● **Work request**:
Please set the lines down again exactly, from the top of the entries through the line that contains "Task: Click the Đã phê duyệt status tag".

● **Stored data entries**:
_____
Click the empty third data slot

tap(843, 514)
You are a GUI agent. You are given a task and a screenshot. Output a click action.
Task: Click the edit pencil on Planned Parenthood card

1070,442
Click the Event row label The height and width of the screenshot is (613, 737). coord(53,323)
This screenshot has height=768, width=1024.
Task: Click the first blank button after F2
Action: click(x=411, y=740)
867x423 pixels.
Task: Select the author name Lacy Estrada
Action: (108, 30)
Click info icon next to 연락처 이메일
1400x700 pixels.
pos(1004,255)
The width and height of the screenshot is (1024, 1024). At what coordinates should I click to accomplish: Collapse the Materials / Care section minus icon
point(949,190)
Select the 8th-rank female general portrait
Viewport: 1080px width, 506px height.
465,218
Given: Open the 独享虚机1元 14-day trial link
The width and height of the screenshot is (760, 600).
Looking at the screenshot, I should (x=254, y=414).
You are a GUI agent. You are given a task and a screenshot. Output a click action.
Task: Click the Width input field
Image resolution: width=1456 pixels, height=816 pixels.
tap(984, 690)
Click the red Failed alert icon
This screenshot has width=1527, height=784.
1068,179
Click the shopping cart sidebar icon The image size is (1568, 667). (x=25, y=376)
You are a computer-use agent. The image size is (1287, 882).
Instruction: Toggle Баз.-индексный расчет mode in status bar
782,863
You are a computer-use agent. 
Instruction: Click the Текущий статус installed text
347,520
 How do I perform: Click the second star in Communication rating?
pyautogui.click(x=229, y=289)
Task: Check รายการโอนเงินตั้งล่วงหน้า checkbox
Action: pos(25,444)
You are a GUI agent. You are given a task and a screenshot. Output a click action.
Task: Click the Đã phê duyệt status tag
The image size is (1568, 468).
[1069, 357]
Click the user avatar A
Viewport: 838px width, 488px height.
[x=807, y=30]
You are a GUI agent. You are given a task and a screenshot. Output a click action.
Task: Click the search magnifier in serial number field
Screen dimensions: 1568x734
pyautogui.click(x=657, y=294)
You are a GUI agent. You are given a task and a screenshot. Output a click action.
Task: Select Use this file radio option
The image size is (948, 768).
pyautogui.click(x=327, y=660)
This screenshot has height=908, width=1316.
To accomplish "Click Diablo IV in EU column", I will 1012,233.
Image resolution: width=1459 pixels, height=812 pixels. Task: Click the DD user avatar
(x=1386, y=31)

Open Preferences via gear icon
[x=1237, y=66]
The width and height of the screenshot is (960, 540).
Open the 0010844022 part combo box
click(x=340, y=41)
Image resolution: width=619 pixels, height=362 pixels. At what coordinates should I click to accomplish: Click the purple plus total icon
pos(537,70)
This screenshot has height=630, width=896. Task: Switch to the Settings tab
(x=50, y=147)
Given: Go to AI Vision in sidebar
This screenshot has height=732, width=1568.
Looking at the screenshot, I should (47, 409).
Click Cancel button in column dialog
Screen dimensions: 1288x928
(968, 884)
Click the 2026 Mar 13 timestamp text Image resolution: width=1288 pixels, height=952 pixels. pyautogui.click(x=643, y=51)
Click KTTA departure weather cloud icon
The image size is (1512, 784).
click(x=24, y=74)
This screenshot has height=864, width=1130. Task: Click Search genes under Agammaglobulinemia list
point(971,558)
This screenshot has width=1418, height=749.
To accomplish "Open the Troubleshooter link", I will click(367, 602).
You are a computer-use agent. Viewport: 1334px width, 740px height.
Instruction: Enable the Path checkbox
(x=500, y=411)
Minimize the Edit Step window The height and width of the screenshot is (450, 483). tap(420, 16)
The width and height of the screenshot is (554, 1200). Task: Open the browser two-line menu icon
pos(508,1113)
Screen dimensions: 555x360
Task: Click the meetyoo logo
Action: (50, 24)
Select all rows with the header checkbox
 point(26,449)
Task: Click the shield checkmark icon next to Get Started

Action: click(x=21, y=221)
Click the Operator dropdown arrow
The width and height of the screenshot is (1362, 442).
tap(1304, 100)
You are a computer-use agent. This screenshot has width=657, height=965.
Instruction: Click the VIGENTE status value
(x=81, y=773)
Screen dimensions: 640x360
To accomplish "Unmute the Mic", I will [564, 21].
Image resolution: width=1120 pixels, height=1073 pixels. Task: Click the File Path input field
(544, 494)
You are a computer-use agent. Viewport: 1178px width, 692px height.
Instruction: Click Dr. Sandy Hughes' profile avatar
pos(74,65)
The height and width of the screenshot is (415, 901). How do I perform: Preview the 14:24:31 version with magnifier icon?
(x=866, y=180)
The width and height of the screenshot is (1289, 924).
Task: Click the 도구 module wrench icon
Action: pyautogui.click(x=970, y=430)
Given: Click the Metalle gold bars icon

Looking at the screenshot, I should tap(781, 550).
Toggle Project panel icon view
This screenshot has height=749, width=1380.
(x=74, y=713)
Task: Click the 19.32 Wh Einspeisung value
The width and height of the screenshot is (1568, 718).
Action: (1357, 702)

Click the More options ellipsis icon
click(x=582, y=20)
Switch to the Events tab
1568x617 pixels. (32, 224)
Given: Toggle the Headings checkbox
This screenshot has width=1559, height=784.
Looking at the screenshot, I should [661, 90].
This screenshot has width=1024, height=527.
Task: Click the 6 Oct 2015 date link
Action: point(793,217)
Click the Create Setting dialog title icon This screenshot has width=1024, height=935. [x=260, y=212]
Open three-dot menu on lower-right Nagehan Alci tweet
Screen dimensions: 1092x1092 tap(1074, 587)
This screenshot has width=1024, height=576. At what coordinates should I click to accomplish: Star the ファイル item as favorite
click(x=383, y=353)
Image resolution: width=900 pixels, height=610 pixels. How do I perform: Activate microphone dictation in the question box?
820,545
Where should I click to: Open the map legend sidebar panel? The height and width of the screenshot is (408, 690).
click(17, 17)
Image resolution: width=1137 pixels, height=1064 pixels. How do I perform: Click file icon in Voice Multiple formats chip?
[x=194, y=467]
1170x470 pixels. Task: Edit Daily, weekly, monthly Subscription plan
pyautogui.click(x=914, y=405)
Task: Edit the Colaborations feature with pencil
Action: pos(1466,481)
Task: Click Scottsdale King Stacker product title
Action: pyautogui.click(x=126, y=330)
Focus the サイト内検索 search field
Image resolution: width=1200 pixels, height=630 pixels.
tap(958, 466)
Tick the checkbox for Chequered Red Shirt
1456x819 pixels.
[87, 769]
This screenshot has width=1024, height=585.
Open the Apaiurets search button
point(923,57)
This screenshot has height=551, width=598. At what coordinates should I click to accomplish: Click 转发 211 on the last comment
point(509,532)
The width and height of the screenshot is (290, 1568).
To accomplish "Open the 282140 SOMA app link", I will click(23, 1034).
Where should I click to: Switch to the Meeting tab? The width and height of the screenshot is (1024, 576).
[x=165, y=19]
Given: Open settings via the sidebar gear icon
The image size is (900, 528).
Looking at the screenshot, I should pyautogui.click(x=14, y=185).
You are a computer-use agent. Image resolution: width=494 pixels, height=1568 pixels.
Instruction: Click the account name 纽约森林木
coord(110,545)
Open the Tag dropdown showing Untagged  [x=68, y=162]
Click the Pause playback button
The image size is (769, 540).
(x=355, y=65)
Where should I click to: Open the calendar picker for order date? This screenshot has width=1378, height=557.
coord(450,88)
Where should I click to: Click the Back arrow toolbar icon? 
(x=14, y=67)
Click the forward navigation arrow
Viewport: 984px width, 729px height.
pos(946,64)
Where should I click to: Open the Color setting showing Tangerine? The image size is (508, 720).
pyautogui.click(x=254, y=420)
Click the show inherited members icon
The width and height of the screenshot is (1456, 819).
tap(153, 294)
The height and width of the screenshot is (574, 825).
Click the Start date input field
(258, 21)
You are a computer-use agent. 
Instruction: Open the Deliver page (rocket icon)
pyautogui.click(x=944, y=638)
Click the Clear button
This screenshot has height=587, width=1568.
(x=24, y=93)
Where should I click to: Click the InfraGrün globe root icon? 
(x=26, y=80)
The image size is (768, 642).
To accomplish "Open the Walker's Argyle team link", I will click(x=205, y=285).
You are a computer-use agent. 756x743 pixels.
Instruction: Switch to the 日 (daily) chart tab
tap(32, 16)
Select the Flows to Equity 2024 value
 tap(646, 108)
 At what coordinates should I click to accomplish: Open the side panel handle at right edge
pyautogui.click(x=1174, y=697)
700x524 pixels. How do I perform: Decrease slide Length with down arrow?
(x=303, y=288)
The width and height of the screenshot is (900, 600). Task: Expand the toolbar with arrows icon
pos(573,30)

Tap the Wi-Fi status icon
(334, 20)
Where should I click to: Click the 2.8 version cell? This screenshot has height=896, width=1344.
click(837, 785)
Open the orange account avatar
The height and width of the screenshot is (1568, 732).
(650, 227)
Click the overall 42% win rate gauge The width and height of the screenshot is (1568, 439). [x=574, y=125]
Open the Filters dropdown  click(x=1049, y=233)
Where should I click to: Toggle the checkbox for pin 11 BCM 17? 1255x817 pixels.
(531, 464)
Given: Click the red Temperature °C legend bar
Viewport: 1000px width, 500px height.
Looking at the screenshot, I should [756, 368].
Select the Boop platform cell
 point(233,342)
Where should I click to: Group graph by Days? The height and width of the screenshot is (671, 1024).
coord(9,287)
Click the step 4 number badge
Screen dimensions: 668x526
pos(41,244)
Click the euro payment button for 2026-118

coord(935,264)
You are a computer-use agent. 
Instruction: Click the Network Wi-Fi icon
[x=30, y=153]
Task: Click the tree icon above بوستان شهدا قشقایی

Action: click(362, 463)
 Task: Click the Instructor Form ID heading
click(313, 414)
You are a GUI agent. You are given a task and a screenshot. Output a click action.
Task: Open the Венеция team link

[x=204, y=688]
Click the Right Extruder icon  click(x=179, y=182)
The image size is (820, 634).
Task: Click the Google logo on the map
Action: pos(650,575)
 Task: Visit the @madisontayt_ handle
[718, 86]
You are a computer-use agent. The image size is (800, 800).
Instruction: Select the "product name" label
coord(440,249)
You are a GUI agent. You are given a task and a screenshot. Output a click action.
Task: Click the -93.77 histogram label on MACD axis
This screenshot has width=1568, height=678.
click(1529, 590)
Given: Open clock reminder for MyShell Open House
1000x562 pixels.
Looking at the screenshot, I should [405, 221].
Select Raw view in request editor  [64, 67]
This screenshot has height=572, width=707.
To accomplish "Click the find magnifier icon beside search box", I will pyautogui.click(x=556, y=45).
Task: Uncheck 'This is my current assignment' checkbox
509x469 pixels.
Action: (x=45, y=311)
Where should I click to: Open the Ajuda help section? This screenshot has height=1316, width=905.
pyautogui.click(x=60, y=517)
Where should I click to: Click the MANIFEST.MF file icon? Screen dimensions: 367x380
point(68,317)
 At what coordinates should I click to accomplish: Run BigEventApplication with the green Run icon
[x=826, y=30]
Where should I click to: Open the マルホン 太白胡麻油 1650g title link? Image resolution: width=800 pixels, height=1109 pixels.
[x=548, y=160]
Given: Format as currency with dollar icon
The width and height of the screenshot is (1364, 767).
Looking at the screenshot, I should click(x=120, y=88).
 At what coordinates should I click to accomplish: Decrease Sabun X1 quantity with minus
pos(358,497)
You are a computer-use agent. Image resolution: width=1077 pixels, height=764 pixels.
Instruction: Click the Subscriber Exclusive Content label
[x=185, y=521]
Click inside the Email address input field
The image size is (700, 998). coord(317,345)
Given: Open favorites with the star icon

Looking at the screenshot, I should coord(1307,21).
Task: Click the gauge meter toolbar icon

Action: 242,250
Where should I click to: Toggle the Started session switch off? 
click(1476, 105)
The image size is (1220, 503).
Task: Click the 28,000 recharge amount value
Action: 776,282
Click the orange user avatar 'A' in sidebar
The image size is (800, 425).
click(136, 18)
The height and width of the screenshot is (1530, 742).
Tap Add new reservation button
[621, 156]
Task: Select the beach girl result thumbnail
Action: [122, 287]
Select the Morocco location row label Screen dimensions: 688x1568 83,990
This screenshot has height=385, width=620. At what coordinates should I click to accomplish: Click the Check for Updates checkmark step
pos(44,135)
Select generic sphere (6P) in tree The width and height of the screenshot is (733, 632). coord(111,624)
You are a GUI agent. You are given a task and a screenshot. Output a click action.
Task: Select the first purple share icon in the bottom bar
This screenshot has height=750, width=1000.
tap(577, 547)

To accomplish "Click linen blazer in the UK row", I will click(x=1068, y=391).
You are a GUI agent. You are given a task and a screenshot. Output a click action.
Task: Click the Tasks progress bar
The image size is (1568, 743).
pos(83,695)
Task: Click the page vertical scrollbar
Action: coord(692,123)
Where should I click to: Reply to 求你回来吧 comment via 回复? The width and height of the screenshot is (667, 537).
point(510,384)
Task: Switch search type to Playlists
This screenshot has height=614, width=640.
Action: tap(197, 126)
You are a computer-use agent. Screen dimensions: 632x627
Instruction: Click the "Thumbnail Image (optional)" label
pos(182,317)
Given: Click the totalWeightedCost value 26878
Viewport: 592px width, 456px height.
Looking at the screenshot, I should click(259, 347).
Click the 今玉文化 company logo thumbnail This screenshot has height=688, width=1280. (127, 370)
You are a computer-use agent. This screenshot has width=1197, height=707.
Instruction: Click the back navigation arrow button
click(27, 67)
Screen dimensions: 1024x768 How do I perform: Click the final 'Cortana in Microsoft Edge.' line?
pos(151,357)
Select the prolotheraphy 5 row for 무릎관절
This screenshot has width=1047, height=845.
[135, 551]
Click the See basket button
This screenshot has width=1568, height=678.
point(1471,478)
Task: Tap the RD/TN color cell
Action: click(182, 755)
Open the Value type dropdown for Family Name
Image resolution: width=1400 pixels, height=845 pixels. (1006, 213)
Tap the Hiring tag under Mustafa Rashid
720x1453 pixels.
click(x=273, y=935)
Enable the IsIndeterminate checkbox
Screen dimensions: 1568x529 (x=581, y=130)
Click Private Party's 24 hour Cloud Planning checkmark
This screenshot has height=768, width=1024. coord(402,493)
_____
● **Output of the exercise**:
Click the empty third data slot

tap(843, 514)
You are a GUI agent. You are given a task and a screenshot. Output a click action.
Task: Click the edit pencil on Planned Parenthood card

1070,442
Click the Event row label The height and width of the screenshot is (613, 737). coord(53,323)
This screenshot has height=768, width=1024.
Task: Click the first blank button after F2
Action: click(x=411, y=740)
867x423 pixels.
Task: Select the author name Lacy Estrada
Action: (108, 30)
Click info icon next to 연락처 이메일
1400x700 pixels.
pos(1004,255)
The width and height of the screenshot is (1024, 1024). At what coordinates should I click to accomplish: Collapse the Materials / Care section minus icon
point(949,190)
Select the 8th-rank female general portrait
Viewport: 1080px width, 506px height.
465,218
Given: Open the 独享虚机1元 14-day trial link
The width and height of the screenshot is (760, 600).
Looking at the screenshot, I should (x=254, y=414).
You are a GUI agent. You are given a task and a screenshot. Output a click action.
Task: Click the Width input field
Image resolution: width=1456 pixels, height=816 pixels.
tap(984, 690)
Click the red Failed alert icon
This screenshot has width=1527, height=784.
1068,179
Click the shopping cart sidebar icon The image size is (1568, 667). (x=25, y=376)
You are a computer-use agent. The image size is (1287, 882).
Instruction: Toggle Баз.-индексный расчет mode in status bar
782,863
You are a computer-use agent. 
Instruction: Click the Текущий статус installed text
347,520
 How do I perform: Click the second star in Communication rating?
pyautogui.click(x=229, y=289)
Task: Check รายการโอนเงินตั้งล่วงหน้า checkbox
Action: pos(25,444)
You are a GUI agent. You are given a task and a screenshot. Output a click action.
Task: Click the Đã phê duyệt status tag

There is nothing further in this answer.